Renal epithelioid angiomyolipoma: A multi-institutional, international cohort study with emphasis on clinicopathologic prognostic indicators

Background: Renal angiomyolipoma (AML) is a benign perivascular epithelioid cell neoplasm that is often associated with tuberous sclerosis complex (TSC). Epithelioid AML (eAML), a very rare and potentially malignant variant, can be challenging to radiologically differentiate from benign AML and other renal tumors. Adverse histological features have previously been associated to poorer oncological outcomes. This study aimed to characterize this rare disease entity and validate previously reported adverse prognostic factors. Methods: This multicenter, retrospective cohort study analyzed 76 patients diagnosed with eAML between 2001 and 2024 across 15 participating centers. Inclusion criteria were histological diagnosis of eAML with negative cytokeratin markers and positive melanocytic markers. Patients were stratified according to previously described adverse pathological features. Results: A total of 76 patients were studied. Most were female (70%), with a median age of 48 years and, 19 patients had TSC. Median tumor size was 45 mm, with a rate of atypical epithelioid cells >70% in 26 (34.2%) patients. According to the Nese's and Brimo's classifications, 4% and 14% of patients were at high risk, respectively.

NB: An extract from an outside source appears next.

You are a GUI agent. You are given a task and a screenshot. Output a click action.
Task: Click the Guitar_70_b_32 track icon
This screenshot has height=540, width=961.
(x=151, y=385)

During a median follow- up of 30-months, 5 (6.7 %) patients developed metastases, and 4 (5.3 %) died. At univariable analysis, the number of adverse pathological risk factors, according to both classifications, was significantly associated with worse metastasis free survival (MFS) and cancer specific survival (CSS). Due to the low number of events, a multivariable analysis was not carried out. Conclusions: eAML is extremely rare, and primarily affects middle-aged women. This cohort validated previously described pathological risk factors for worse prognosis, suggesting that patients with multiple adverse features may require more intensive follow-up.